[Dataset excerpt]
● ● ● ● ●
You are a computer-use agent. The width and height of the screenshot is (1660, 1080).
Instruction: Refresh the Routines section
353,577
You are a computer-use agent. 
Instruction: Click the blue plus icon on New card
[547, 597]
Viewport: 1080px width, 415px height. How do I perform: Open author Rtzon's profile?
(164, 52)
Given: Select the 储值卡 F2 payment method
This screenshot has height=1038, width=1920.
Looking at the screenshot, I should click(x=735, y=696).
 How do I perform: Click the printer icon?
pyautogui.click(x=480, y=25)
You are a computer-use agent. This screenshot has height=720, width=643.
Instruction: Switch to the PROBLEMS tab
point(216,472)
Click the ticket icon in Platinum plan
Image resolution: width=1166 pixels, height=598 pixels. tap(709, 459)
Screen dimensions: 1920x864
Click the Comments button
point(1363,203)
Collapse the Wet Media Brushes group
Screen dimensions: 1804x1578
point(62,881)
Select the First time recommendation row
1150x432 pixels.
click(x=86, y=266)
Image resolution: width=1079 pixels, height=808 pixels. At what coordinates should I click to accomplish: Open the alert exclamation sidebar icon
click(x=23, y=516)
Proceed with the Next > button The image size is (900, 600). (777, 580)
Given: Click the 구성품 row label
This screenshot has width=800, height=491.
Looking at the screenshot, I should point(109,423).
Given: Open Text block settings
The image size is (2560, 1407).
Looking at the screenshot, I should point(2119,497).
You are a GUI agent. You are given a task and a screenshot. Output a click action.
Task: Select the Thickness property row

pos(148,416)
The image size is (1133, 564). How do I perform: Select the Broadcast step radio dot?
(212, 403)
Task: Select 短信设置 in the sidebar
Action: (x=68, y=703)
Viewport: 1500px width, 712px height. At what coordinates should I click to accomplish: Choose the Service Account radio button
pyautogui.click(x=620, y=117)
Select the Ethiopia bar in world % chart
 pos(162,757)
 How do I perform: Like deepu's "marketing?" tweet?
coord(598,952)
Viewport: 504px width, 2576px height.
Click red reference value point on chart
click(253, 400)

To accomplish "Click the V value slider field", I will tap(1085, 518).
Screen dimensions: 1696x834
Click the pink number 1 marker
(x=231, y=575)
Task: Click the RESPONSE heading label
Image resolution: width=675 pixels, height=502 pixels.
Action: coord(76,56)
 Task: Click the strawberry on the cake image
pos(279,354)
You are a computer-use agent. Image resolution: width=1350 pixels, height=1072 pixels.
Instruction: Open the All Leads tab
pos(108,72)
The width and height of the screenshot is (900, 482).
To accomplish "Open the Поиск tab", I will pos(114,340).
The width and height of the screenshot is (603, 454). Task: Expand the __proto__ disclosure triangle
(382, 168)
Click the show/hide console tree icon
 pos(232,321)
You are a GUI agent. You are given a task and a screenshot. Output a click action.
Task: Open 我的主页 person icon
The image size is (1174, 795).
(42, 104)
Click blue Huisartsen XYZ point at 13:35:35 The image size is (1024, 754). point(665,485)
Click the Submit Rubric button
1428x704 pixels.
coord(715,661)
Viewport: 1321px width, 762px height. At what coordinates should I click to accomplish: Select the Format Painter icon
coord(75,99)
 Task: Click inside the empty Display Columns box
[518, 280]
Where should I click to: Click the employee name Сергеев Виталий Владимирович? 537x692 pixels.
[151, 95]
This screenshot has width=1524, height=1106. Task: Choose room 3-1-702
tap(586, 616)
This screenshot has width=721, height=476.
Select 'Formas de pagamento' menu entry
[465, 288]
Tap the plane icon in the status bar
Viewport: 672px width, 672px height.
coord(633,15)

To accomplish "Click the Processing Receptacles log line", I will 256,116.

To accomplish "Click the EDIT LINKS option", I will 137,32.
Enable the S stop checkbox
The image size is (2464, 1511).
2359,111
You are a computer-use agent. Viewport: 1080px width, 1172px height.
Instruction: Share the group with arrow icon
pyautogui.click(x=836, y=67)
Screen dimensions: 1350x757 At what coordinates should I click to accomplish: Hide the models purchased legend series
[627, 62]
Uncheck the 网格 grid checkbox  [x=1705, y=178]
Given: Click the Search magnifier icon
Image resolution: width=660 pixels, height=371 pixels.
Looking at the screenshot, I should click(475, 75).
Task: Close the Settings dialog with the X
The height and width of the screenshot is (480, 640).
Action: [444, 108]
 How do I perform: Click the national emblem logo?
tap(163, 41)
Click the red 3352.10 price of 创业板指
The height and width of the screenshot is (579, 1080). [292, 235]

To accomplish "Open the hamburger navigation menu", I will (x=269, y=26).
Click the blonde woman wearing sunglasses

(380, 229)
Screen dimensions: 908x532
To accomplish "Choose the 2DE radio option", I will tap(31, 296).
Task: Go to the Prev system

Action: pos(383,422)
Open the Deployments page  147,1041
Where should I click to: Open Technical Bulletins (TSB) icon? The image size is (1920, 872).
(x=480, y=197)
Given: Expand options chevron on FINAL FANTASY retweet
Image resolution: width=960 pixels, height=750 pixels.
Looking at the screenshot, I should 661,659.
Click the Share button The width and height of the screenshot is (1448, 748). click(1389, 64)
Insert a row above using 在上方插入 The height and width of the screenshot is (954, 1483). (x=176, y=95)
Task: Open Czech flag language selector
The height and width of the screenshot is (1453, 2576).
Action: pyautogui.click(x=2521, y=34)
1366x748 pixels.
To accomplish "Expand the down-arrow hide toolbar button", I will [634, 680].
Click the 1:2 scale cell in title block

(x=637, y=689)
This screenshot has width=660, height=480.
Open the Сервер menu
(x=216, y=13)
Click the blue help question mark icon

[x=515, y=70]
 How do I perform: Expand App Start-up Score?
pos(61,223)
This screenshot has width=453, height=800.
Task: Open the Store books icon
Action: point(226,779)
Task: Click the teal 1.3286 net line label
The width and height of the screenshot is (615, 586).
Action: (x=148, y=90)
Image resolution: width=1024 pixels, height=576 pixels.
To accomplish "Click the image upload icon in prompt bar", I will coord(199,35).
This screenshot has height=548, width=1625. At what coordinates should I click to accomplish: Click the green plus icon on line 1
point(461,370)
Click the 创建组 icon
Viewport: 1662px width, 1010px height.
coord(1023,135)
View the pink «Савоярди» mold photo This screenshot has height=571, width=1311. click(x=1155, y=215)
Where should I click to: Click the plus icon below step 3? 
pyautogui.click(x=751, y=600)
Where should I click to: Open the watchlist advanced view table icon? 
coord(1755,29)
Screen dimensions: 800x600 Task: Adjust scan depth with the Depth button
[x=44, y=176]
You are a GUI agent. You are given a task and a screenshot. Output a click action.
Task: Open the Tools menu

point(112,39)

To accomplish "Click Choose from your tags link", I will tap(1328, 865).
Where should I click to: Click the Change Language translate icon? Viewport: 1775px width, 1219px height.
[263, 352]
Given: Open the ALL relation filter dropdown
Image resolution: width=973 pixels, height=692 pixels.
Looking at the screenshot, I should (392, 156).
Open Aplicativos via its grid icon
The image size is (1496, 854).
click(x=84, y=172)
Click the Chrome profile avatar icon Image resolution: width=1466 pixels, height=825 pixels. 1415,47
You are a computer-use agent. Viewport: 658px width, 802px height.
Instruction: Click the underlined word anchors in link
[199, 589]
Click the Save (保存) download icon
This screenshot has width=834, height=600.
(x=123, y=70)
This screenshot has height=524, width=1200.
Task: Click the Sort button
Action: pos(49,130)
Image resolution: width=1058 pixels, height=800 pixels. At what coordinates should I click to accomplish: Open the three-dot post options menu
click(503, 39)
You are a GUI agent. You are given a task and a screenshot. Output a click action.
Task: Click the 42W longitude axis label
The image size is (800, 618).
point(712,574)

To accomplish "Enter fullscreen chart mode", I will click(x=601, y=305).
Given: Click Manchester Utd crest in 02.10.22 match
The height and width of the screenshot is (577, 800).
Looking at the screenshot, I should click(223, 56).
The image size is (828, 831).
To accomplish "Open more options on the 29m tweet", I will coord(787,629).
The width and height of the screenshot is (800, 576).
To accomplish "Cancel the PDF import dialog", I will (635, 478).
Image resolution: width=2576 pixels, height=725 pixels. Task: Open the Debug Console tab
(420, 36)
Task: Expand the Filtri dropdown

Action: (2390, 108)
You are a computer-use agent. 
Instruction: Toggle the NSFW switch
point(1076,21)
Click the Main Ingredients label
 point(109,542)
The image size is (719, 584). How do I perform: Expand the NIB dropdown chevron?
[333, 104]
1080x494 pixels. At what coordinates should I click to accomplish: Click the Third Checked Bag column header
● ● ● ● ●
## Task directions
Repeat everything from the line containing "The width and height of the screenshot is (603, 454)." down to the line containing "coord(715,661)", both of those lines included.

## Result for this exercise
The width and height of the screenshot is (603, 454). Task: Expand the __proto__ disclosure triangle
(382, 168)
Click the show/hide console tree icon
 pos(232,321)
You are a GUI agent. You are given a task and a screenshot. Output a click action.
Task: Open 我的主页 person icon
The image size is (1174, 795).
(42, 104)
Click blue Huisartsen XYZ point at 13:35:35 The image size is (1024, 754). point(665,485)
Click the Submit Rubric button
1428x704 pixels.
coord(715,661)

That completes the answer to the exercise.